Le ministre de l'Intérieur, Laurent Nunez, a salué le nouveau texte législatif qui, selon lui, "tire les leçons" du meurtre tragique d'une jeune Philippine en 2024, visant à corriger des "dysfonctionnements objectifs".
Le 16 juin, le Parlement a approuvé un allongement de la durée de rétention administrative pour les étrangers en situation irrégulière considérés comme dangereux. Après le vote du Sénat, les députés ont entériné la proposition de loi par 345 voix pour et 177 contre. Cette mesure, qui suscite des critiques, notamment de la gauche, est soutenue par la droite et le Rassemblement national et est présentée comme une réponse au meurtre de la jeune Philippine en 2024.
Défendue par l'élu Renaissance Charles Rodwell, le texte est considéré comme un hommage à la victime et une nécessité pour la sécurité publique. "Philippine habitait ma circonscription. Sa famille y vit encore. C'est en mémoire d'elle que nous portons ce texte", a déclaré Rodwell. Laurent Nunez a également exprimé son soutien, affirmant que ce texte "tire les leçons de ce drame" en corrigeant des "dysfonctionnements".
Le suspect, un homme marocain accusé de plusieurs crimes, était sous une obligation de quitter le territoire (OQTF) et venait de sortir de rétention. Actuellement, la durée maximale de rétention est de 90 jours, avec une extension à 180 jours pour des cas liés au terrorisme.
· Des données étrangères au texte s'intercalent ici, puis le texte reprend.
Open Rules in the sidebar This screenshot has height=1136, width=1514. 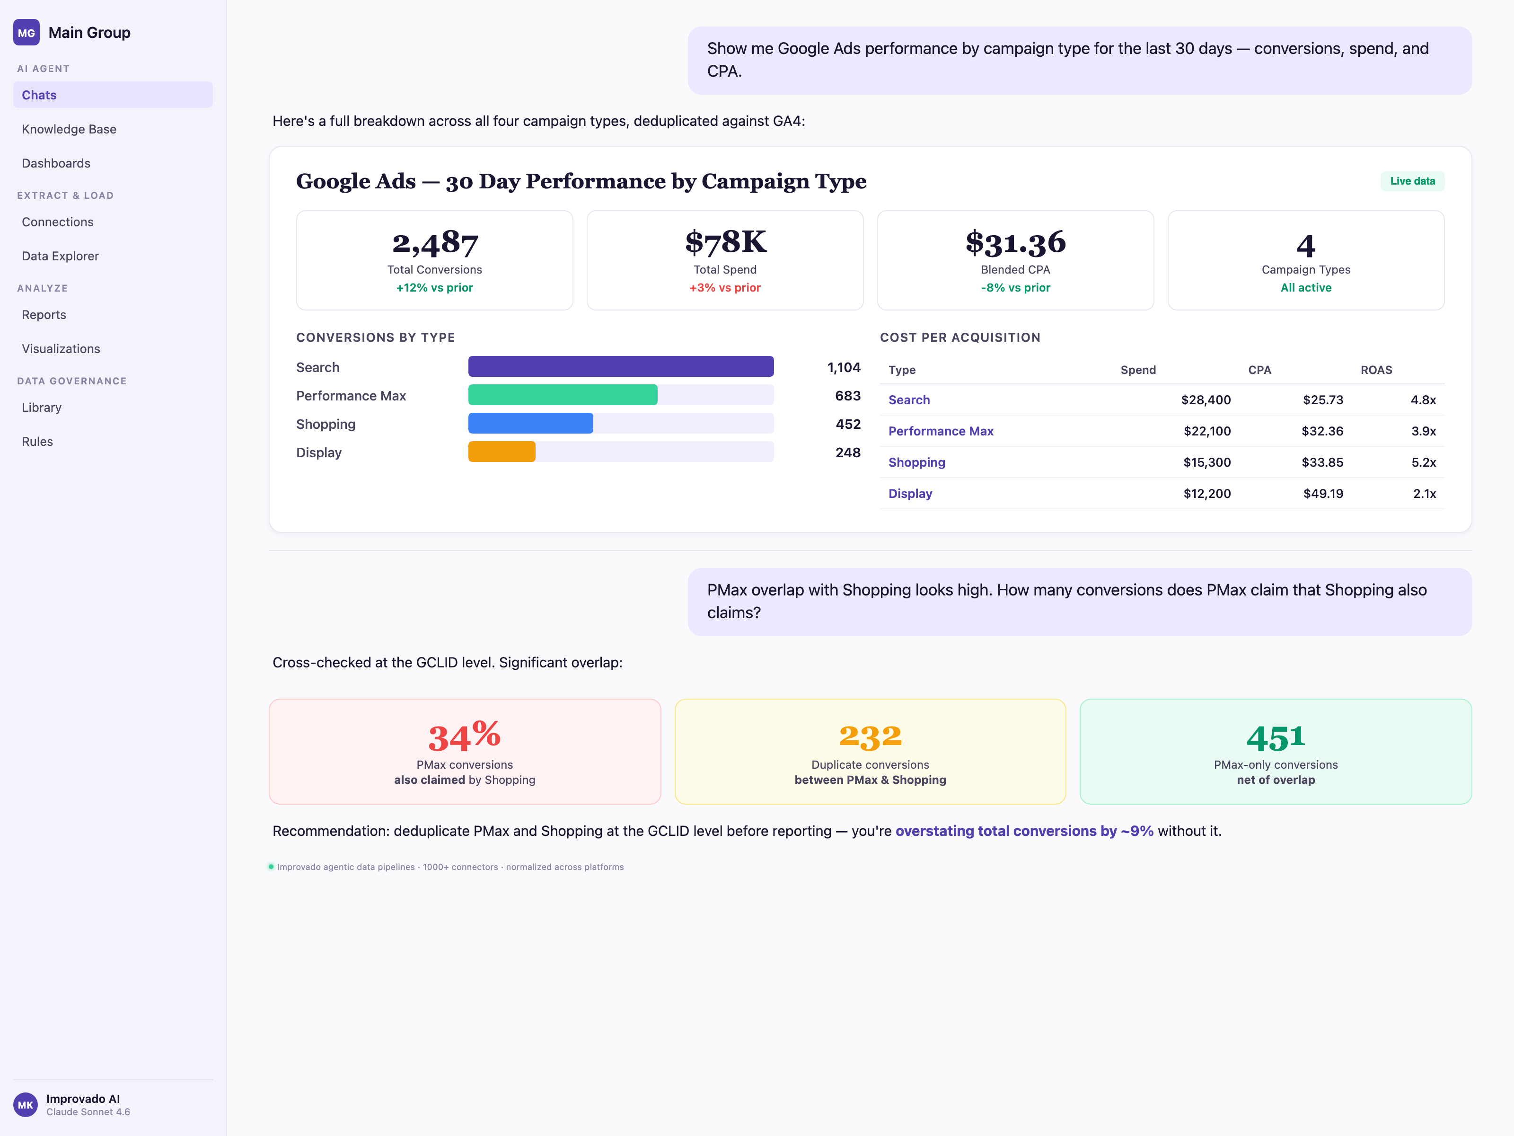click(37, 441)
Cette nouvelle loi pourrait porter ce délai à 210 jours dans des cas "exceptionnels", lorsque les étrangers représentant une menace "réelle, actuelle et d'une particulière gravité" pour l'ordre public sont concernés.
Plus de 40 000 retenus en 2024
Des critiques émergent : l'insoumis Andy Kerbrat a déclaré que "cette loi n'aurait pas sauvé" la vie de Philippine, évoquant que son meurtrier présumé avait été libéré "au bout de 70 jours, bien avant le plafond légal actuel". Le socialiste Romain Eskenazi a dénoncé le texte comme étant un "coup de communication", arguant qu'il "mélange tout". En revanche, l'extrême droite a soutenu que "le pays" avait "bien besoin" de cette loi.
En 2024, plus de 40 000 personnes ont été retenues dans des centres de rétention administrative. Selon des associations, les conditions de vie y sont préoccupantes, et l'allongement de la durée de rétention est vu comme inefficace, les expulsions survenant généralement dans les premières semaines. Ces derniers soulignent qu'il est essentiel de réévaluer cette législation afin de protéger à la fois les citoyens et les droits humains.